Monero, a criptomoeda focada em privacidade, tem estado em evidência recentemente após alegações de que seu fundador, Riccardo Spagni, foi preso pela Interpol da África do Sul. Spagni, que atende pelo nome de Fluffypony nas redes sociais, negou as alegações em um tuíte em 22 de março, mas não antes do rumor se espalhar e ganhar atenção tanto da comunidade de criptomoedas quanto da grande mídia.

As alegações e a negação

Em 22 de março, o usuário do Twitter @Librehash tuitou uma alegação de que Spagni havia sido preso pela Interpol da África do Sul e estava aguardando extradição para os Estados Unidos. O tuíte, que incluía uma captura de tela de um suposto mandado de prisão, rapidamente se tornou viral e desencadeou uma onda de especulações nas mídias sociais e na imprensa.

Spagni, que mora na África do Sul, recorreu ao Twitter para negar as alegações.
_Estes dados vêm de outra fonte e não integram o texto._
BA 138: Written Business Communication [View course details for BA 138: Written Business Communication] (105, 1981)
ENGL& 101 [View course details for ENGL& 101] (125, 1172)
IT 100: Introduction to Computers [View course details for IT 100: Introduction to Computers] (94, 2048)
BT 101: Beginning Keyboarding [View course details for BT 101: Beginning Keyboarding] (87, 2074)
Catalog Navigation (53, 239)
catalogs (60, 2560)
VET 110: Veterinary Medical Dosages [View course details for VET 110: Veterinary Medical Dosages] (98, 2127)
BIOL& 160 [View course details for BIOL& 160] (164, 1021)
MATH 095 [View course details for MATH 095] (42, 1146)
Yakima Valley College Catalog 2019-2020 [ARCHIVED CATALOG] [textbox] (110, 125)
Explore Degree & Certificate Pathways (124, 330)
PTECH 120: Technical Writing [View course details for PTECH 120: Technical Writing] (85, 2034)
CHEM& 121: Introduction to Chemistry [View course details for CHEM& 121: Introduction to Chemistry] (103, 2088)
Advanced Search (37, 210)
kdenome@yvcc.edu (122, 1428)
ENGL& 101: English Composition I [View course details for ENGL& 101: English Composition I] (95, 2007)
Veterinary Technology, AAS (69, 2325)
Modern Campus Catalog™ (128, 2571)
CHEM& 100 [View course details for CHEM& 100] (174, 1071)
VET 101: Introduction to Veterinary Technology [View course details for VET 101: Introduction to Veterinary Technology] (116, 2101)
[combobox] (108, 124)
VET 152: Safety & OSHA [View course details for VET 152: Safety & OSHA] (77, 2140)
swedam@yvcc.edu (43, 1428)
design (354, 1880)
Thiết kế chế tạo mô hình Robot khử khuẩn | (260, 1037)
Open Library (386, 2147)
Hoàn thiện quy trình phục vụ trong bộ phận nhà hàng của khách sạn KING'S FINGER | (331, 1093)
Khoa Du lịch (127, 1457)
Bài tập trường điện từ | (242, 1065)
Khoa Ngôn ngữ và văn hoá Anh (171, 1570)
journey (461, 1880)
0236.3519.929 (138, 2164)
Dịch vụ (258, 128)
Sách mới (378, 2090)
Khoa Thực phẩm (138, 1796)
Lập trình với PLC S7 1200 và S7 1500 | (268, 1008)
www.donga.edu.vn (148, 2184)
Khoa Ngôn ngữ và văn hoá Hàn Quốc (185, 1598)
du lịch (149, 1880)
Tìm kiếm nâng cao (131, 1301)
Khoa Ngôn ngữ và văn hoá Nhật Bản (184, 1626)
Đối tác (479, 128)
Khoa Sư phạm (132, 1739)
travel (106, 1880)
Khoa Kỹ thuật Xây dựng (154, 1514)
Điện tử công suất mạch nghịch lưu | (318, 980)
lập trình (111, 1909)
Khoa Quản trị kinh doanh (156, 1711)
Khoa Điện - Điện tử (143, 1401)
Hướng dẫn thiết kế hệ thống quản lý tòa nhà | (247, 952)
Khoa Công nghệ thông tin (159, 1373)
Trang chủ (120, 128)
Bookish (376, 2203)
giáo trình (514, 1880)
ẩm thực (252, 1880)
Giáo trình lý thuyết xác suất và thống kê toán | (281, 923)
Em um tuíte, ele declarou: “Não, não estou preso, não, não fui extraditado, não, não estou ‘ausente’ e não, não vou comentar mais nada.” Ele seguiu com um tuíte que incluía uma captura de tela de uma mensagem da polícia sul-africana, que confirmou que ele não estava sob custódia.

Apesar da negação de Spagni, a história ganhou força e foi até mesmo repercutida por veículos de notícias tradicionais. No entanto, nem todos estavam levando as alegações a sério. O autor Nassim Nicholas Taleb, conhecido por seu livro “The Black Swan”, tuitou sobre a situação, dizendo “A melhor maneira de manter seus inimigos afastados é convencê-los de que você está trabalhando para a Interpol”.

Spagni retuitou o tuíte de Taleb, acrescentando "Agora você está entendendo". Embora não esteja claro se Taleb estava realmente brincando ou se ele acredita nas alegações, seu tuíte acrescenta um tom alegre a uma situação que de outra forma seria séria.

O que isso significa para o Monero?

Até agora, não está claro qual impacto essas alegações e a negação subsequente terão no Monero. No entanto, o fato de a história ter ganhado tanta força mostra o poder das mídias sociais e a importância de verificar as informações antes que elas sejam espalhadas.

Em uma declaração à Forbes, Justin Ehrenhofer, membro da equipe principal do Monero, declarou que “Riccardo Spagni não tem nenhum papel ativo no projeto Monero” e que “a comunidade, os desenvolvedores e os colaboradores do Monero continuarão a construir tecnologia que preserve a privacidade, independentemente da situação”.

Após as alegações iniciais, um relatório da MyBroadband, um canal de notícias sul-africano, declarou que Spagni foi de fato preso em 20 de outubro de 2021, sob acusações de fraude relacionadas a um caso tributário. No entanto, o relatório também observou que Spagni foi libertado sob fiança e que as acusações estão relacionadas a um assunto pessoal e não ao Monero.

Conclusão

As alegações contra o fundador do Monero causaram comoção na comunidade de criptomoedas e na grande mídia. Embora Spagni tenha negado as alegações, a situação destaca a importância de verificar as informações antes que elas sejam disseminadas. Quanto ao Monero, é improvável que as alegações tenham um impacto significativo no projeto, pois a comunidade, os desenvolvedores e os colaboradores continuarão a construir tecnologia que preserve a privacidade, independentemente da situação.